Entre reboco a desfazer-se, pedra vulcânica e fluxos de turistas, investigadores conseguiram tornar visível um grafíti que esteve oculto durante quase 2.000 anos. As poucas palavras que sobreviveram soam simples, quase tímidas - e, ainda assim, falam de desejo, coragem e de um momento muito íntimo numa cidade que, pouco depois, desapareceria sob as cinzas.
Uma frase de amor em Pompeia, congelada no ano 79 d.C.
No centro da descoberta está uma inscrição breve, mas notável: “Erato ama…”. Não se lê mais nada. O nome da pessoa amada desapareceu, provavelmente levado pela humidade, pela erosão e por restauros anteriores. O que ficou foi esta frase interrompida, como uma carta de amor rasgada na parede.
O grafíti “Erato ama…” devolve, por um instante, uma voz humana e íntima à cidade de ruínas em pedra.
Erato pode ser um nome feminino, mas também evoca a musa grega da poesia amorosa. As duas hipóteses encaixam de forma surpreendente numa declaração de amor feita num espaço público. Quem quer que a tenha escrito usou um objeto de ponta - talvez a extremidade de um estilete ou um prego - e gravou os seus sentimentos diretamente no reboco de uma passagem perto dos teatros de Pompeia.
Essa proximidade aos teatros não é casual. Ali passavam diariamente comerciantes, atores, escravizados e visitantes vindos de outras cidades. A mensagem não foi escondida num canto escuro, mas colocada no meio da vida quotidiana. Amor como afirmação pública, riscado na parede de uma cidade romana vibrante.
Grafíti de Pompeia: a voz de quem, de outro modo, se calava
Hoje, Pompeia parece congelada: ruas, casas, frescos - tudo aparenta ter ficado suspenso num único instante.

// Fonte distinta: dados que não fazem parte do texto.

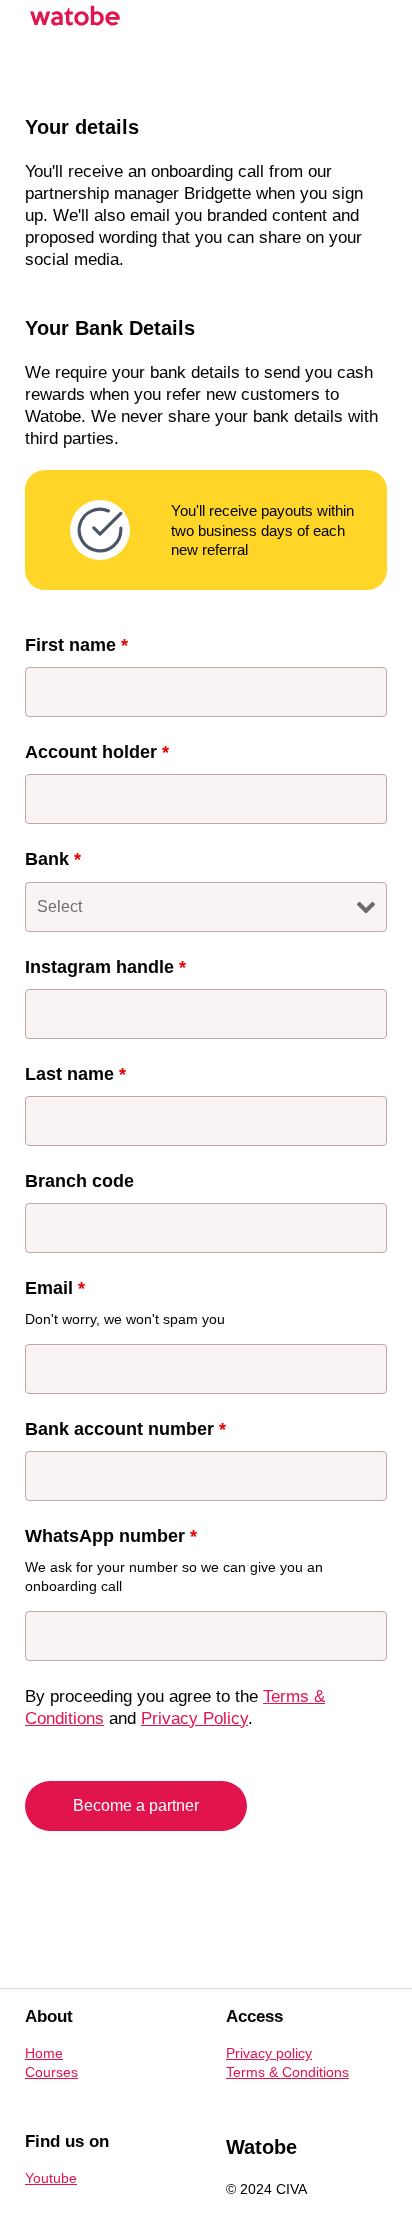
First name (76, 645)
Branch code (79, 1181)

O facto de apontamentos espontâneos, rabiscos e piadas também terem atravessado os séculos altera de forma marcante a imagem da Antiguidade.
Os grafíti romanos cobrem um leque vasto:
- Desenhos de gladiadores e cenas de combate
- Esboços de navios, animais ou deuses
- Mensagens amorosas e explosões de ciúme
- Frases políticas e apelos ao voto
- Insultos, ofensas e troça
- Simples registos de nomes: “X esteve aqui”
Ao contrário dos textos literários, estas inscrições muitas vezes não saíram da pena de elites, mas sim das mãos de artesãos, taberneiros, soldados, escravas ou jovens na rua. Permitem um olhar direto sobre a linguagem do dia a dia, o humor e as emoções - sem filtro, sem embelezamento posterior.
Os grafíti amorosos, em particular, surgem repetidamente em Pompeia. Conservam-se mensagens como: “Estou com pressa; cuida de ti, minha Sava, e não te esqueças de me amar!” ou a nota da escrava Methe, que ama Cresto no coração e espera o apoio de Vénus de Pompeia. Todas elas mostram com que abertura as pessoas falavam então de afeto, saudade e relações.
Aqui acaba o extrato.